> **What needs to be done**: Report the number of lines in the entries below that include the word "accomplish", and nothing else.

[Stored items]
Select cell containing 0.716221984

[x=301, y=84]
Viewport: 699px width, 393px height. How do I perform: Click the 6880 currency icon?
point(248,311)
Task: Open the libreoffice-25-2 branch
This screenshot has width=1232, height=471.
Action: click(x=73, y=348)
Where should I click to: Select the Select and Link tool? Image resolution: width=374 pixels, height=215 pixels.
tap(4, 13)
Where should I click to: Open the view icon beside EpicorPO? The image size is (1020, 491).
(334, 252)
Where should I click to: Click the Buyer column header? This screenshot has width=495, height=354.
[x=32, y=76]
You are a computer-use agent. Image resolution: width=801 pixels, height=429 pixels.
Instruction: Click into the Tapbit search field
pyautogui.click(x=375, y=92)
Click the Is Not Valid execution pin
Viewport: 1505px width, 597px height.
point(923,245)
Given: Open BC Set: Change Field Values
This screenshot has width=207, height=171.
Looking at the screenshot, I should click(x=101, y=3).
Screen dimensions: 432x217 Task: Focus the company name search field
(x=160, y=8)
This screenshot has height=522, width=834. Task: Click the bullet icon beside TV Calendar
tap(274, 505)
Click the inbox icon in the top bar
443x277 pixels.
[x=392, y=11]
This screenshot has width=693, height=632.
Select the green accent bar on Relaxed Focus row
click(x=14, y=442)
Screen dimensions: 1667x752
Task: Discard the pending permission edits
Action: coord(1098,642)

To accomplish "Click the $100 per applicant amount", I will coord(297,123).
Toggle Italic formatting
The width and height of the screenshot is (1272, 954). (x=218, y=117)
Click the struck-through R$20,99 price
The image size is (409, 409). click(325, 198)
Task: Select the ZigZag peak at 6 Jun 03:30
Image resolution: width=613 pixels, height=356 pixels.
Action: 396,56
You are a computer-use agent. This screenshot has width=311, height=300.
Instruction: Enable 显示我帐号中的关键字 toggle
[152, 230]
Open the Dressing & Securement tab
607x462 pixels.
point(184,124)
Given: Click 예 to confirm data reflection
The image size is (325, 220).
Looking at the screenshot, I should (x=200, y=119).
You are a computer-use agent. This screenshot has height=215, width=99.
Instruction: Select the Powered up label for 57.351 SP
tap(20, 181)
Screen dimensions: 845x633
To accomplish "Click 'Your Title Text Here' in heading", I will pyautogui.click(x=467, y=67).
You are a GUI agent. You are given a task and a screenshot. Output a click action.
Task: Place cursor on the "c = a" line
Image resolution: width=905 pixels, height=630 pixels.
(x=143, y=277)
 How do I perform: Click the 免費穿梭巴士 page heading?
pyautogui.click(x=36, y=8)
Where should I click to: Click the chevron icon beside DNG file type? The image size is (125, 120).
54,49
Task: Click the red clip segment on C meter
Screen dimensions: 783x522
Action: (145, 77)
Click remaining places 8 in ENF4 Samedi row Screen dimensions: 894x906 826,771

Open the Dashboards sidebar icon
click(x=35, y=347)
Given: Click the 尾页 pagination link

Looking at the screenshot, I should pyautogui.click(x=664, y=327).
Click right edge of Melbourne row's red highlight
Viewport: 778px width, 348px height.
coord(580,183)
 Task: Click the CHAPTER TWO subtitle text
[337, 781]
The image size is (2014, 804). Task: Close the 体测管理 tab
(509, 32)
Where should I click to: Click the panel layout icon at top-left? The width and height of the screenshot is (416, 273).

> **Response to the exercise**: 2